A distinguished soldier, a good jouster, and a “valiant man,”38 Hunsdon was appointed Governor of Berwick in 1568, retaining the post for twenty years. That year, he was in York as one of the English commissioners at the trial of Mary, Queen of Scots, and Elizabeth proposed his eldest son, George Carey, as a putative husband for Mary, who had fled to England some months earlier and been taken into custody, as she posed a great danger to Queen Elizabeth’s security. This “remarkable” proposal has been seen as indicating that George Carey must have had royal blood to be considered a suitable match for the Queen of Scots,39 but only four years earlier, Elizabeth had proposed Sir Robert Dudley, her Master of Horse, as a bridegroom for Mary, and he was certainly not of royal blood.

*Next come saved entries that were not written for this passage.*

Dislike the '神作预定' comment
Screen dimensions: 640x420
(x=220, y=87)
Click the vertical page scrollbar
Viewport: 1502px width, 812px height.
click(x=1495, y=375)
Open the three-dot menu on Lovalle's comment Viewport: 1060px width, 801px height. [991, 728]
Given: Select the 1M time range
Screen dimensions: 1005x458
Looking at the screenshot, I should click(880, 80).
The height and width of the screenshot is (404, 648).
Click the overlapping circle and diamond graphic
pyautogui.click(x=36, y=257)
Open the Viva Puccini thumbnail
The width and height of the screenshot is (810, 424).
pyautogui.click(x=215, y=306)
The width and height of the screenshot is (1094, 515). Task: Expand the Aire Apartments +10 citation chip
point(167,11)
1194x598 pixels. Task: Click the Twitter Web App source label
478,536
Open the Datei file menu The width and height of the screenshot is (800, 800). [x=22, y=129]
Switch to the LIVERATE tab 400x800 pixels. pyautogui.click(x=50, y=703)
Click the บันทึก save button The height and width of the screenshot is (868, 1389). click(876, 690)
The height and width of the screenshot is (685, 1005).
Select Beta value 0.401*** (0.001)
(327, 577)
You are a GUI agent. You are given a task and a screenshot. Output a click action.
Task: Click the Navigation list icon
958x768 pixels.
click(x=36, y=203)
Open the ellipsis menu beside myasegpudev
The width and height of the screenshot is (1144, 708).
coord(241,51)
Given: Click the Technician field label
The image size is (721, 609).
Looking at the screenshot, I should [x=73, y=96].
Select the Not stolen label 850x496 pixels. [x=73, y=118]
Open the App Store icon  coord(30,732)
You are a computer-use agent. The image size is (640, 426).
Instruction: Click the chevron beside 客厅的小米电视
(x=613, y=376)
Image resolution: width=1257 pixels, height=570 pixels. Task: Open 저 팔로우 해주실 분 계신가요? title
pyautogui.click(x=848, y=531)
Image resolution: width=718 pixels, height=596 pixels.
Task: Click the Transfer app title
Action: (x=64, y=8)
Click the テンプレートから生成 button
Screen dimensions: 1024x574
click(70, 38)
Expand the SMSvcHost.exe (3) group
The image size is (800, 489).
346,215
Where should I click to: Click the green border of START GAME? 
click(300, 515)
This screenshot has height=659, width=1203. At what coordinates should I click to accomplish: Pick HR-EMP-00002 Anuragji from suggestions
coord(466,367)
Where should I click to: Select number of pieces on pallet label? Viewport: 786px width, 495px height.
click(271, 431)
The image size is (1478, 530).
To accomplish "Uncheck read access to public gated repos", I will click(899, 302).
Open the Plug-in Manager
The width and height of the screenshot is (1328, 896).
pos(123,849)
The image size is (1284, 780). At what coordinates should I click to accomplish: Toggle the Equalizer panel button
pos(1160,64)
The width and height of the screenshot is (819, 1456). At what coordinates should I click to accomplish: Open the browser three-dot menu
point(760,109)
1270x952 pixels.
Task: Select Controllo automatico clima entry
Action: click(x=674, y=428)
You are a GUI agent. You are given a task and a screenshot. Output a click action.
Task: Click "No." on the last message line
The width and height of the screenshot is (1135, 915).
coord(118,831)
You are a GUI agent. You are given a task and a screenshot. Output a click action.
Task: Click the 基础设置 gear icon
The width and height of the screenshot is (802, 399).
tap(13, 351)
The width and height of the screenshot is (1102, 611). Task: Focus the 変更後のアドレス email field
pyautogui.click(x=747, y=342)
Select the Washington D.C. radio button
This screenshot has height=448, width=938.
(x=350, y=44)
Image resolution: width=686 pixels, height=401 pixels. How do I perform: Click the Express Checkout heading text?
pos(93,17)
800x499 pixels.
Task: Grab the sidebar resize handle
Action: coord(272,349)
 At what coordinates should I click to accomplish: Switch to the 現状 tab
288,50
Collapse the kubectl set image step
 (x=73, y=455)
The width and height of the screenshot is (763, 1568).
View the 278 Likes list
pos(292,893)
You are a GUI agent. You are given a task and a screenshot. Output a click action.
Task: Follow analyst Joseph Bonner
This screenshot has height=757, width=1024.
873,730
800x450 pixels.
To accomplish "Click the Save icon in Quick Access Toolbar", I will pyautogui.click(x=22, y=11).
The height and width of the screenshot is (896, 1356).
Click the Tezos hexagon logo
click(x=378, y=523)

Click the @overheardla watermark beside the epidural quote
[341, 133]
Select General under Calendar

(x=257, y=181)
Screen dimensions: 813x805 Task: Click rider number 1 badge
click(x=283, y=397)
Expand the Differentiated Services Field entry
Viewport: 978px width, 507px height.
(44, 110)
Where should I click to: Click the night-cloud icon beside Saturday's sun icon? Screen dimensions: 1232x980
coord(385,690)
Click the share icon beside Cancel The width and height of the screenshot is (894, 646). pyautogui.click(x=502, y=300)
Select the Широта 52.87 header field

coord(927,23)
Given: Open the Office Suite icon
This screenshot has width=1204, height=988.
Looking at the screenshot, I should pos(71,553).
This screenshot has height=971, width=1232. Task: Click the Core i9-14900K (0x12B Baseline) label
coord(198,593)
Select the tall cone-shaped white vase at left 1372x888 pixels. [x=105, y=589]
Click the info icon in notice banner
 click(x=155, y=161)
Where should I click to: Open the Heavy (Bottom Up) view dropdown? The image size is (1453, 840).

  As Lieutenant General of the Queen’s forces in the north, Hunsdon was instrumental in suppressing the Northern Rebellion of 1569–70, one of the most dangerous crises of Elizabeth’s reign; in February 1570; although heavily outnumbered, he decisively defeated the rebel army under Leonard Dacre, and chased the latter over the Scottish border. As he himself put it, it was “the proudest charge, upon my shot, that ever I saw.”40 When Elizabeth was given the news, she added a note in her own hand to the official letter of congratulation:

  I doubt much, my Harry, whether that the victory were given me, more joyed me, or that you were by God appointed the instrument of my glory; and I assure you that, for my country’s good, the first might suffice; but for my heart’s contentation, the second pleased me … Your loving kinswoman, Elizabeth R.41

  The next year, Hunsdon was made warden of the East Marches of the Scottish border, and played a key role in striving to keep Scotland peaceful during the turbulent period of regencies that followed the flight of the deposed Mary, Queen of Scots, to England. In time, he became Captain General of all the English forces defending the northern border.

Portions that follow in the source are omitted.